Se perdoar não é fácil, aceitar nossas imperfeições, nossas limitações, conviver sabendo que fizemos muitas pessoas sofrerem, que somos responsável pela morte de quem amamos, é um peso muito grande.

Mas o que dizer para Angela depois de tudo que ela passou? Palavras não irão suprir as dores dela, se nega a qualquer tipo de ajuda, mas onde ela encontraria forças para perdoar seu passado? Ainda tendo que pagar pelo assassinato de seu pai e irmão, é um peso a mais que ela terá que lidar, sinceramente não sei, muitas vezes não temos poder para ajudar, e sofremos por isso. Da mesma forma que James, na cena das escadas perto do final do jogo, percebeu que não poderia tratar da dor de Angela.

Jennifer, no jogo Rule of Rose, também sofre de amnésia dissociativa. O retorno dela para o orfanato é como uma viagem pessoal para a sua própria mente tentando buscar respostas para sua fraqueza emocional e insegurança.
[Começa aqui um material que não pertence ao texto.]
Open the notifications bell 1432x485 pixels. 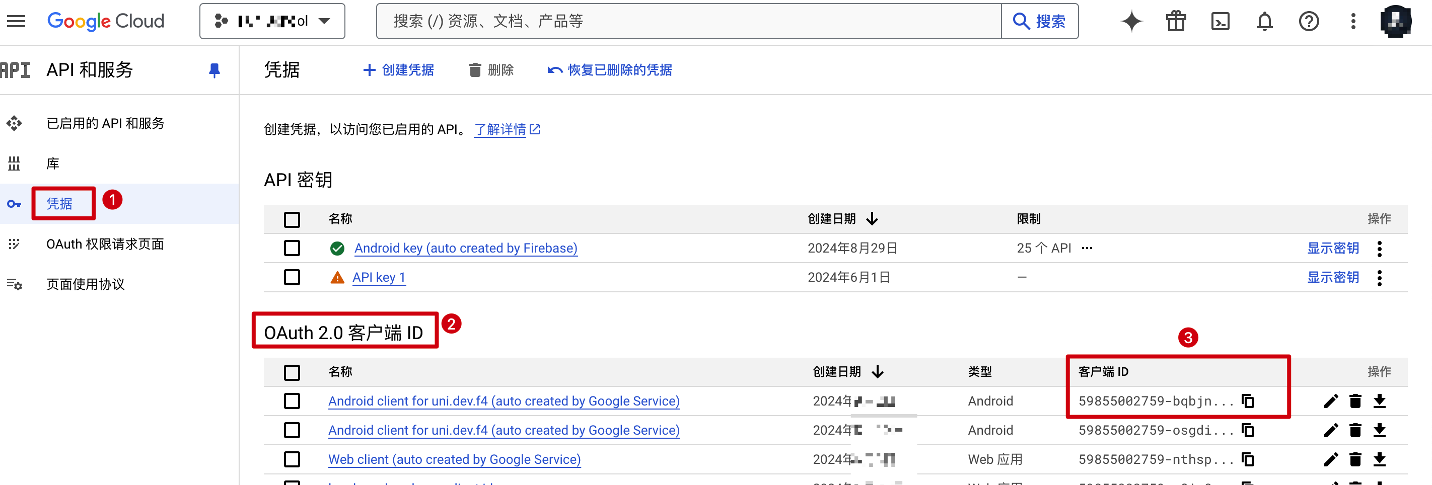[1264, 21]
Um dos inimigos, chamados Imps, representam o medo dela de descobrir a verdade, são os bloqueios que ela tenta criar para se livrar de seu passado.
E assim como a cidade de Silent Hill, aqui o orfanato é apenas uma representação da luta interna da personagem.
Perto do final do jogo, após finalmente confrontar seus medos, ela diz que se odiava e se sente arrependida de não ter sido forte para enfrentar as suas dores antes.
Ao estarmos presentes depois de anos a um lugar que teve um impacto em nossa vida, automaticamente as lembranças voltam a tona.
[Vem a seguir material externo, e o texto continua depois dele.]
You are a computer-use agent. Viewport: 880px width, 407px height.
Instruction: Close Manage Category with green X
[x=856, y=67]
Foi dessa forma que Travis Grady de Silent Hill Origins teve que enfrentar finalmente seu passado, estar em Silent Hill é voltar para seu tempo de criança, onde vivia com seus pais, onde sua vida se transformou em um inferno após quase ser morto por sua própria mãe e presenciar seu pai cometer suicídio. Levando Travis a criar um tipo de repulsa as mulheres pelo que viveu com sua mãe, da mesma forma que Angela cresceu desprezando e não confiando nos homens pelo abuso que sofria de seu pai e de seu irmão. Só quem passa por um trauma desse sabe realmente a sensação da dor, e se torna compreensível que pessoas como Travis tentem fugir do que aconteceu, reprimir as lembranças, medo de encarar a verdadeira realidade, não é algo fácil, pois se perdoar pelo que aconteceu, com o sentimento de culpa, se torna extremamente dolorido, ter que enfrentar seu próprio terror interior.

Creio que muitos desejariam uma máquina do tempo, voltar naquele triste momento de nossa vida para concertarmos o que nos traumatizou, para tentarmos ser mais fortes, para assim nos tornarmos uma pessoa diferente do que somos agora. Longe da tristeza, dessa culpa que nos rodeia diariamente, mas não existe mágica, a única forma de seguirmos em frente nessa vida é aceitarmos quem somos, aceitar nosso passado e ver que muito daquilo que não desejaríamos para nós, foi importante de alguma forma para algum ponto positivo que conquistamos hoje.
É na dor que descobrimos nossas capacidades, qualidades antes adormecidas, muitas delas nascida da necessidade de se expressar e colocar pra fora todo o ódio e sofrimento que nos habita.
Se perdoar é muito importante, você se sente mais livre, sem isso nosso interior continuará com cenários de sangue e podridão semelhante a cidade de Silent hill, uma representação artística de nossa mente perturbada e sofrida.
Não podemos julgar o sofrimento de alguém, talvez o perdão salvaria James, Angela e Eddie da morte, assim como salvou Jennifer e Travis, mas só quem sofre sabe o peso que carrega.